* _Instruções_:
(a) Copie sem nenhuma alteração tudo o que vai de "Eleições antecipadas colocam" até "eleitas as atuais." no trecho sobre as eleições no Equador.
(b) No trecho sobre as eleições no Equador, a iniciativa ITT aparece por extenso com nomes ligados por hífens. Liste esses nomes.
(c) Escreva a continuação do trecho sobre as eleições no Equador a partir da última frase apresentada.

* _Trecho selecionado_:
'''

Eleições antecipadas colocam em evidência a crise política e social do Equador

julho 11, 2023

A questão dominante da conjuntura política são as eleições para designar Presidente(a) e Vice-presidente(a) da República e os 137 representantes que integrarão a Assembleia Nacional.

Por: Miguel Merino – ART/Equador

Esta situação, inédita na história do Equador, responde à decisão do Presidente Lasso de aplicar a chamada “morte cruzada”, medida contemplada no artigo 148 da Constituição, pela qual o executivo procedeu a dissolução da Assembleia Nacional e a convocação de eleições das máximas autoridades políticas do país, até que termine o período para o qual foram eleitas as atuais.

Lasso adotou esta medida que o obriga a deixar o poder depois de seis meses, ante sua provável destituição em julgamento político que tramitava na Assembleia Nacional, onde foi acusado de peculato. Enquanto isso, governará mediante decretos-lei de urgência econômica que deverão contar com o aval do Tribunal Constitucional.

Consultas populares sobre exploração do petróleo e mineração

Nas eleições convocadas para 20 de Agosto, também será realizada uma consulta popular sobre a exploração do petróleo na ITT- Yasuní, -Iniciativa Yasuni-Ishipingo-Tambococha-Tiputini -assunto pendente há dez anos e onde os equatorianos decidirão se estão de acordo que o petróleo existente no bloco 43 fique sob a terra indefinidamente. Esta questão é muito polêmica e enfrenta aqueles que defendem que explorar esse petróleo é necessário para o desenvolvimento econômico do país, frente às comunidades indígenas e movimentos ecologistas como “Yasunidos” que argumentam a necessidade de manter sem contaminação uma das reservas naturais mais biodiversas do Equador e do mundo e espaço onde habitam os Tagaeri e Taromenane, os últimos povos do Equador que vivem em isolamento voluntário. Essa disjuntiva vai mais além da questão ambiental, pois nos questiona sobre o modelo de desenvolvimento que o país deve adotar nos próximos anos, já que as reservas petrolíferas se esgotarão em poucos anos. A mineração, além de seu grave impacto ambiental e social, tampouco significa uma alternativa econômica à exploração do petróleo.

'''

* _Dados fornecidos_:
'''

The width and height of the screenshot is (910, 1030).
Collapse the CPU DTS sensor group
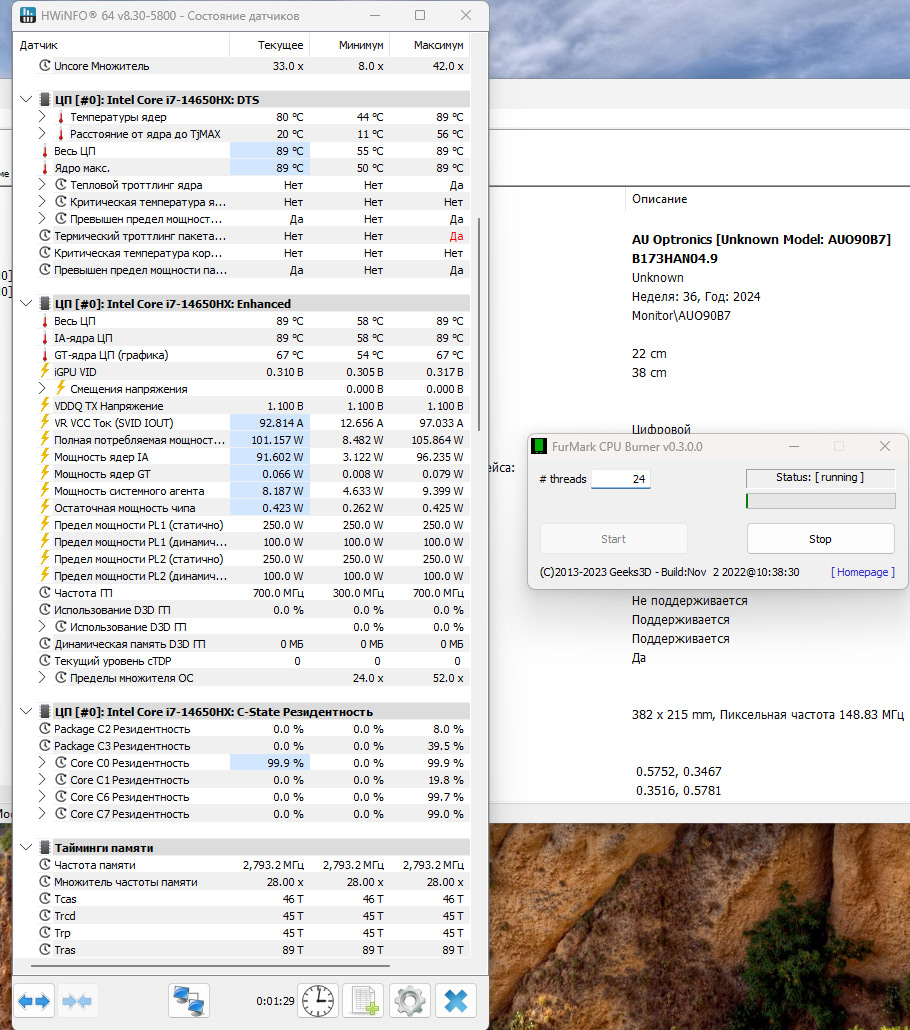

'''

* _Lista de respostas_:
(a)
Eleições antecipadas colocam em evidência a crise política e social do Equador

julho 11, 2023

A questão dominante da conjuntura política são as eleições para designar Presidente(a) e Vice-presidente(a) da República e os 137 representantes que integrarão a Assembleia Nacional.

Por: Miguel Merino – ART/Equador

Esta situação, inédita na história do Equador, responde à decisão do Presidente Lasso de aplicar a chamada “morte cruzada”, medida contemplada no artigo 148 da Constituição, pela qual o executivo procedeu a dissolução da Assembleia Nacional e a convocação de eleições das máximas autoridades políticas do país, até que termine o período para o qual foram eleitas as atuais.

(b) Yasuni, Ishipingo, Tambococha, Tiputini

(c)
Na província de Pichincha também será realizada uma consulta popular conhecida como “Quito sem mineração” promovida por organizações, coletivos e moradores dos bairros pobres do Noroeste de Quito, com o objetivo de que seja proibida a mineração de metais em escala artesanal, pequena, média e em grande escala no Chocó Andino, que é uma das últimas florestas de Quito. A zona do Chocó Andino compreende as paróquias de Nono, Calacalí, Nanegal, Nanegalito, Gualea, Pacto e Mindo.  No caso do SIM ganhar, a consulta não deterá as mineradoras que já estão operando em 12 concessões, mas impedirá que o Estado entregue novos projetos de mineração.

Contexto social das eleições

O processo eleitoral em curso se realiza em um contexto de profunda crise social que pode ser qualificada de multissistêmica, já que é não apenas política, mas também econômica, ética e moral, ambiental e neste momento, o mais sentido pela população, é a crise de violência e insegurança que assola o país. Assim, entende-se que o problema principal que todos os candidatos oferecem solucionar é o da insegurança.

Alguns números que ilustram a crise social são os seguintes:

– 25 mortes violentas para cada cem mil habitantes e continua aumentando

– 5.9 milhões de pessoas vivem na pobreza e extrema pobreza

– 25% das crianças sofrem de desnutrição crônica

– Somente 34% da população tem emprego adequado

– Cerca de 300 equatorianos são detidos diariamente nos Estados Unidos tentando entrar ilegalmente.

Esta situação faz parte da crise do capitalismo mundial que vem desde 2007 e 2009, agravada nos anos recentes pela pandemia da Covid-19 e a invasão da Rússia à Ucrânia. Suas causas são complexas e de diversa índole. Entre elas, podemos destacar as causas políticas imediatas e as histórico-estruturais. Entre elas, é evidente que os governos neoliberais, como os de Moreno e Lasso, são responsáveis por ter agravado problemas como a pobreza, o desemprego, a desigualdade, a insegurança.

Entre as causas estruturais, podemos, por sua vez, diferenciar entre as causas externas como a crise do sistema capitalista mundial, afetado por fenômenos como a superprodução e sua contrapartida o subconsumo, devido à redução da demanda de produtos pelas massas empobrecidas. Também por uma tendência à queda das taxas de lucro em alguns ramos industriais e a desproporcionalidade na produção. Outro fenômeno que continua aumentando é a chamada financeirização da economia que significa o domínio do capital financeiro especulativo, agora alimentado por negócios criminosos e ilegais como o narcotráfico, a venda de armas e o tráfico de pessoas, realidades que alimentam o crescimento da violência social em escala mundial.

Entre as causas internas podemos mencionar a dependência econômica e política do país frente às potências imperialistas e a penetração de grandes empresas transnacionais, o mal chamado modelo de “desenvolvimento” primário-exportador, baseado na exploração de poucos produtos agrícolas e minerais como o petróleo e a enorme desigualdade entre as classes sociais, amalgamadas com fenômenos que acentuam a desigualdade e a pobreza como o racismo, o machismo, o regionalismo, a homofobia, entre outros.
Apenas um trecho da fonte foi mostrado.